[Records provided Boundary: Start]

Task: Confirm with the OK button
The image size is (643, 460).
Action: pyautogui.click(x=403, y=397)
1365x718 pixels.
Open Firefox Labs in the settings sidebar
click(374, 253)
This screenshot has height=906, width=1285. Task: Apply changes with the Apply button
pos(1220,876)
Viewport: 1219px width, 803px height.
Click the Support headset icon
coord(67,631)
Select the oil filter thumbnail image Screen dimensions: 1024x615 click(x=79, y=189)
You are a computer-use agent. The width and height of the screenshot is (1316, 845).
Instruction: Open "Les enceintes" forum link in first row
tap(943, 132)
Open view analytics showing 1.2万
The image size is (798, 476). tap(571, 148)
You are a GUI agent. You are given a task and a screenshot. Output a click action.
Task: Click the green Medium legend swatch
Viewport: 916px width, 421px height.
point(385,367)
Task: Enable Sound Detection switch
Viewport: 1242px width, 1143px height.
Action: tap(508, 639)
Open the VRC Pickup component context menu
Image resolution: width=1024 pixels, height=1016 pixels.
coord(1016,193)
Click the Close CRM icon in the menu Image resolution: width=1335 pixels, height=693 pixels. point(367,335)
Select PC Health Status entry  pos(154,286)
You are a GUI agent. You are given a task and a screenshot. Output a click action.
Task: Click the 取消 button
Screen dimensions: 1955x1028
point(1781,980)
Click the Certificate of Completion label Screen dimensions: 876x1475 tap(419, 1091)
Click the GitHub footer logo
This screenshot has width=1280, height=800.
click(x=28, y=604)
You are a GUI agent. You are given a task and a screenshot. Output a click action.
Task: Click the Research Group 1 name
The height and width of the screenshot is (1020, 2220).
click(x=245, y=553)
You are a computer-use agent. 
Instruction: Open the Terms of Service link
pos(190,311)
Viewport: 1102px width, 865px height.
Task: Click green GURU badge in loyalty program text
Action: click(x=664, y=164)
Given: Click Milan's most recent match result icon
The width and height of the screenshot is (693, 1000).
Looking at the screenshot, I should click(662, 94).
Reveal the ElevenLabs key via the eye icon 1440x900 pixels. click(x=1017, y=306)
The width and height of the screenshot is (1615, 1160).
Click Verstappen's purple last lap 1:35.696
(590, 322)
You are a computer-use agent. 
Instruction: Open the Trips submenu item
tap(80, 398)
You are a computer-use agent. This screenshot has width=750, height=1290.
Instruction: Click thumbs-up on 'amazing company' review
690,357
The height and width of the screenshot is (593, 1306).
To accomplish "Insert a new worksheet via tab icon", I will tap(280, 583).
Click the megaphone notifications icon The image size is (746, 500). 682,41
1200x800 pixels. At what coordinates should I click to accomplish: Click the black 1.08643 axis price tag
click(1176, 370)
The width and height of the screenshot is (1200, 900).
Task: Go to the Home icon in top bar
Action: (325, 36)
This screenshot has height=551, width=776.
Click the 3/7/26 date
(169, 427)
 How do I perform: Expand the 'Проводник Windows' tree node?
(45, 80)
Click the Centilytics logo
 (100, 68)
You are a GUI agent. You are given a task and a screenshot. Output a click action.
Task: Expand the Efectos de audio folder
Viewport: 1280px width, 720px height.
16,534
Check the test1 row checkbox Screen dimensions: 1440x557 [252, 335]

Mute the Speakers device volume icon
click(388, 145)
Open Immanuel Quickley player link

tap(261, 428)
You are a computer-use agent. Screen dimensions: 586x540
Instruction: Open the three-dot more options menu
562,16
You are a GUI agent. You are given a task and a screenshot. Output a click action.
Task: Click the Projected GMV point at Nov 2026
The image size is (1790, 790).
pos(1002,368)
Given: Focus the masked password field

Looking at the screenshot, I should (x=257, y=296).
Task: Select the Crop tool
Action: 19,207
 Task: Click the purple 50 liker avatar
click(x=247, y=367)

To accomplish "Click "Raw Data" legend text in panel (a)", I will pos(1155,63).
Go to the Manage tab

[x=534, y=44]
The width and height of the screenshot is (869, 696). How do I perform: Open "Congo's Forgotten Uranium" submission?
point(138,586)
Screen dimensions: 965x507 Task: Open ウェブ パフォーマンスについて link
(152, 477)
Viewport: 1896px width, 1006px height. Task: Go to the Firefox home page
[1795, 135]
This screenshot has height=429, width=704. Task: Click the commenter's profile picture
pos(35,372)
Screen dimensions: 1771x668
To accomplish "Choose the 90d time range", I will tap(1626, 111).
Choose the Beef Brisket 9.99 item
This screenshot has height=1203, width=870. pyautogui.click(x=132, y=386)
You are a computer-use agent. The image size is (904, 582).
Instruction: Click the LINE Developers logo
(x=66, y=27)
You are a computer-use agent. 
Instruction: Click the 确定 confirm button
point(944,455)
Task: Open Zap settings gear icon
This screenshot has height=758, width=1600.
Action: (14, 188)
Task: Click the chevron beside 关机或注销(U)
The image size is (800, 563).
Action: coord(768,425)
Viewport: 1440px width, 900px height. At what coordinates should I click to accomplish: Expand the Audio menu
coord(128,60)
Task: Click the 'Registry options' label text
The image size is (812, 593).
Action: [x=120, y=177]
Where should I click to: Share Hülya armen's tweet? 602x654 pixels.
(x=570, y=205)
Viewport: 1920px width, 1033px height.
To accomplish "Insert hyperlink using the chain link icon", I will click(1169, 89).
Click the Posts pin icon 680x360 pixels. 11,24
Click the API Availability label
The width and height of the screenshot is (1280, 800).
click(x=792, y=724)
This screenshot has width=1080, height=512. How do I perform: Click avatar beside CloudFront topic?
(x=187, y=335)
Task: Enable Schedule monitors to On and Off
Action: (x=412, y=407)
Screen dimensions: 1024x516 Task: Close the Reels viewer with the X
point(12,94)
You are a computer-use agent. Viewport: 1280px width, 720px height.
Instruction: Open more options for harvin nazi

[Records provided Boundary: End]

#### Work to complete
Retype the data exactly.

#### Expected output
Task: Confirm with the OK button
The image size is (643, 460).
Action: pyautogui.click(x=403, y=397)
1365x718 pixels.
Open Firefox Labs in the settings sidebar
click(374, 253)
This screenshot has height=906, width=1285. Task: Apply changes with the Apply button
pos(1220,876)
Viewport: 1219px width, 803px height.
Click the Support headset icon
coord(67,631)
Select the oil filter thumbnail image Screen dimensions: 1024x615 click(x=79, y=189)
You are a computer-use agent. The width and height of the screenshot is (1316, 845).
Instruction: Open "Les enceintes" forum link in first row
tap(943, 132)
Open view analytics showing 1.2万
The image size is (798, 476). tap(571, 148)
You are a GUI agent. You are given a task and a screenshot. Output a click action.
Task: Click the green Medium legend swatch
Viewport: 916px width, 421px height.
point(385,367)
Task: Enable Sound Detection switch
Viewport: 1242px width, 1143px height.
Action: tap(508, 639)
Open the VRC Pickup component context menu
Image resolution: width=1024 pixels, height=1016 pixels.
coord(1016,193)
Click the Close CRM icon in the menu Image resolution: width=1335 pixels, height=693 pixels. point(367,335)
Select PC Health Status entry  pos(154,286)
You are a GUI agent. You are given a task and a screenshot. Output a click action.
Task: Click the 取消 button
Screen dimensions: 1955x1028
point(1781,980)
Click the Certificate of Completion label Screen dimensions: 876x1475 tap(419, 1091)
Click the GitHub footer logo
This screenshot has width=1280, height=800.
click(x=28, y=604)
You are a GUI agent. You are given a task and a screenshot. Output a click action.
Task: Click the Research Group 1 name
The height and width of the screenshot is (1020, 2220).
click(x=245, y=553)
You are a computer-use agent. 
Instruction: Open the Terms of Service link
pos(190,311)
Viewport: 1102px width, 865px height.
Task: Click green GURU badge in loyalty program text
Action: click(x=664, y=164)
Given: Click Milan's most recent match result icon
The width and height of the screenshot is (693, 1000).
Looking at the screenshot, I should click(662, 94).
Reveal the ElevenLabs key via the eye icon 1440x900 pixels. click(x=1017, y=306)
The width and height of the screenshot is (1615, 1160).
Click Verstappen's purple last lap 1:35.696
(590, 322)
You are a computer-use agent. 
Instruction: Open the Trips submenu item
tap(80, 398)
You are a computer-use agent. This screenshot has width=750, height=1290.
Instruction: Click thumbs-up on 'amazing company' review
690,357
The height and width of the screenshot is (593, 1306).
To accomplish "Insert a new worksheet via tab icon", I will tap(280, 583).
Click the megaphone notifications icon The image size is (746, 500). 682,41
1200x800 pixels. At what coordinates should I click to accomplish: Click the black 1.08643 axis price tag
click(1176, 370)
The width and height of the screenshot is (1200, 900).
Task: Go to the Home icon in top bar
Action: (325, 36)
This screenshot has height=551, width=776.
Click the 3/7/26 date
(169, 427)
 How do I perform: Expand the 'Проводник Windows' tree node?
(45, 80)
Click the Centilytics logo
 (100, 68)
You are a GUI agent. You are given a task and a screenshot. Output a click action.
Task: Expand the Efectos de audio folder
Viewport: 1280px width, 720px height.
16,534
Check the test1 row checkbox Screen dimensions: 1440x557 [252, 335]

Mute the Speakers device volume icon
click(388, 145)
Open Immanuel Quickley player link

tap(261, 428)
You are a computer-use agent. Screen dimensions: 586x540
Instruction: Open the three-dot more options menu
562,16
You are a GUI agent. You are given a task and a screenshot. Output a click action.
Task: Click the Projected GMV point at Nov 2026
The image size is (1790, 790).
pos(1002,368)
Given: Focus the masked password field

Looking at the screenshot, I should (x=257, y=296).
Task: Select the Crop tool
Action: 19,207
 Task: Click the purple 50 liker avatar
click(x=247, y=367)

To accomplish "Click "Raw Data" legend text in panel (a)", I will pos(1155,63).
Go to the Manage tab

[x=534, y=44]
The width and height of the screenshot is (869, 696). How do I perform: Open "Congo's Forgotten Uranium" submission?
point(138,586)
Screen dimensions: 965x507 Task: Open ウェブ パフォーマンスについて link
(152, 477)
Viewport: 1896px width, 1006px height. Task: Go to the Firefox home page
[1795, 135]
This screenshot has height=429, width=704. Task: Click the commenter's profile picture
pos(35,372)
Screen dimensions: 1771x668
To accomplish "Choose the 90d time range", I will tap(1626, 111).
Choose the Beef Brisket 9.99 item
This screenshot has height=1203, width=870. pyautogui.click(x=132, y=386)
You are a computer-use agent. The image size is (904, 582).
Instruction: Click the LINE Developers logo
(x=66, y=27)
You are a computer-use agent. 
Instruction: Click the 确定 confirm button
point(944,455)
Task: Open Zap settings gear icon
This screenshot has height=758, width=1600.
Action: (14, 188)
Task: Click the chevron beside 关机或注销(U)
The image size is (800, 563).
Action: coord(768,425)
Viewport: 1440px width, 900px height. At what coordinates should I click to accomplish: Expand the Audio menu
coord(128,60)
Task: Click the 'Registry options' label text
The image size is (812, 593).
Action: [x=120, y=177]
Where should I click to: Share Hülya armen's tweet? 602x654 pixels.
(x=570, y=205)
Viewport: 1920px width, 1033px height.
To accomplish "Insert hyperlink using the chain link icon", I will click(1169, 89).
Click the Posts pin icon 680x360 pixels. 11,24
Click the API Availability label
The width and height of the screenshot is (1280, 800).
click(x=792, y=724)
This screenshot has width=1080, height=512. How do I perform: Click avatar beside CloudFront topic?
(x=187, y=335)
Task: Enable Schedule monitors to On and Off
Action: (x=412, y=407)
Screen dimensions: 1024x516 Task: Close the Reels viewer with the X
point(12,94)
You are a computer-use agent. Viewport: 1280px width, 720px height.
Instruction: Open more options for harvin nazi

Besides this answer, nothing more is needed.